Sono le conclusioni di una rassegna di ben 246 articoli scientifici pubblicati in tutto il mondo tra l’aprile 2020 e il luglio 2022, comparsa il 25 ottobre sul Journal of Clinical Medicine, una rivista scientifica che si colloca a metà strada nel quartile delle più autorevoli. Lo firmano tredici studiosi italiani di orientamento critico verso le campagne vaccinali anti-Covid, coordinati da Sara Diani, che insegna medicina integrata all’Università Jean Monnet di Padova. Tra gli autori c’è anche Alberto Donzelli, esperto di Sanità pubblica, ex dirigente all’Ats di Milano, già membro del Consiglio superiore di sanità ed esponente di primo piano della Commissione medico scientifica indipendente che dal 2021 contesta le vaccinazioni di massa contro il Covid-19. Qui peraltro si legge che “l’immunità naturale e quella indotta dai vaccini possono entrambe essere utili a ridurre la mortalità/morbilità della malattia, ma esistono ancora molte polemiche”. Insomma, parliamo di studiosi ragionevoli e certamente meritevoli di un leale confronto, che in Italia purtroppo è mancato. I dati, peraltro, nel nostro Paese come altrove continuano a dimostrare che i morti da Covid (o con Covid) sono ancora più numerosi tra i non vaccinati rispetto a chi ha fatto tre (o quattro dosi): da tre a sette contro uno secondo l’ultimo report esteso dell’Istituto superiore di sanità, riferito ai decessi di settembre che sono stati quasi tutti di ultraottantenni. Le infezioni invece colpiscono vaccinati e non senza differenze apprezzabili, anche perché la gran parte delle somministrazioni risale a parecchi mesi fa.

L’articolo pubblicato dal Journal of Clinical Medicine cita una trentina di studi sull’immunità naturale, condotti fin dal 2020 (e quindi anche prima delle vaccinazioni) su migliaia di persone negli Usa e nel Regno Unito, ma anche su milioni di svedesi. Senza entrare nei dettagli documentano la presenza di anticorpi e memoria cellulare a distanza di otto, dodici, sedici, a volte perfino venti mesi dalla guarigione nella maggior parte dei pazienti. L’immunità vaccinale invece dura meno, comincia a ridursi dopo cinque o sette mesi e poi declina rapidamente, anche se sarebbe un errore pensare che un 20 o perfino un 10 per cento di riduzione della trasmissione sia irrilevante.
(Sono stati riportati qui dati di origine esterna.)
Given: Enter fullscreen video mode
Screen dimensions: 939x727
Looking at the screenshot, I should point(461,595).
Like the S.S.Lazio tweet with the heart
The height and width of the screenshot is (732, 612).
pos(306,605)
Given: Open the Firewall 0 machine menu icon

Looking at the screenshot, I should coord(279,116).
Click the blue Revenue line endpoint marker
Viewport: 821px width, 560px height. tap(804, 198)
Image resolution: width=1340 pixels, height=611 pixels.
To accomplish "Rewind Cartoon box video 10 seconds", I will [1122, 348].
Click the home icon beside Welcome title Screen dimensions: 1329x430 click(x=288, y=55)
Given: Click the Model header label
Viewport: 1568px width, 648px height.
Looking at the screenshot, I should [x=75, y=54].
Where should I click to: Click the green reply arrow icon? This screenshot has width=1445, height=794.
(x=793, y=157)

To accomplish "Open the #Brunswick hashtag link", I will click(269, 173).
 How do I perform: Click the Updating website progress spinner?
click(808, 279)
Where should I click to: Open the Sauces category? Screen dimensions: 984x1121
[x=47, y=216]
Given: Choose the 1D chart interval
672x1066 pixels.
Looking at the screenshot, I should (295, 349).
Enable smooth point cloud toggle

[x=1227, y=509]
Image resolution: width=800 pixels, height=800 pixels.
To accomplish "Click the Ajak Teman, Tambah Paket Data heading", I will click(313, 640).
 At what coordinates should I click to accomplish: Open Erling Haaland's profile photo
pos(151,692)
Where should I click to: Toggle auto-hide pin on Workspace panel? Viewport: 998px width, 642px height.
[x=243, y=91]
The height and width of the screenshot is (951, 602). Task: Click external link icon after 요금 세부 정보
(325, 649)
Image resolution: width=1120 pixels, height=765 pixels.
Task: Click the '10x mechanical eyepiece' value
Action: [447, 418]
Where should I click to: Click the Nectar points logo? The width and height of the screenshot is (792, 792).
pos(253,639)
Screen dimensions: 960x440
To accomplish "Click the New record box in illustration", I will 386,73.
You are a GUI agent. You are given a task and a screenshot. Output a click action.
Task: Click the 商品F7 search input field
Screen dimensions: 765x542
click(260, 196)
La durata limitata della protezione è del resto confermata dalla necessità di somministrazioni ripetute, raccomandate da scienziati non certo al soldo delle aziende che stanno facendo miliardi con i vaccini anticovid anche grazie ai contratti capestro firmati dall’Ue (in Italia sono attese 107 milioni di dosi entro giugno prossimo, chissà a chi le daranno…). Peraltro i dati di Israele, dove le quarte dosi per gli over 60 sono iniziate a gennaio 2022, dicono che le infezioni dopo sei mesi si erano ridotte di circa il 50 per cento nel confronto tra chi ha fatto quattro dosi e chi si è fermato a tre. Gli articoli citati dagli studiosi italiani documentano anche che l’immunità persiste più a lungo nei giovani rispetto agli ultra65enni

Gli studi presi in esame nell’articolo del Journal of Clinical Medicine si riferiscono in larga parte a dati del 2021, quando era dominante la variante Delta, meno trasmissibile ma più aggressiva della successiva Omicron, cinque volte meno letale in generale – scrivono – e dieci volte meno letale tra gli anziani. Con Omicron però l’immunità naturale protegge meno che in passato, nell’ordine del 60 per cento secondo gli studi citati dai ricercatori italiani. Che sottolineano anche come la carica virale dei vaccinati contagiati sia sostanzialmente simile a quella dei non vaccinati.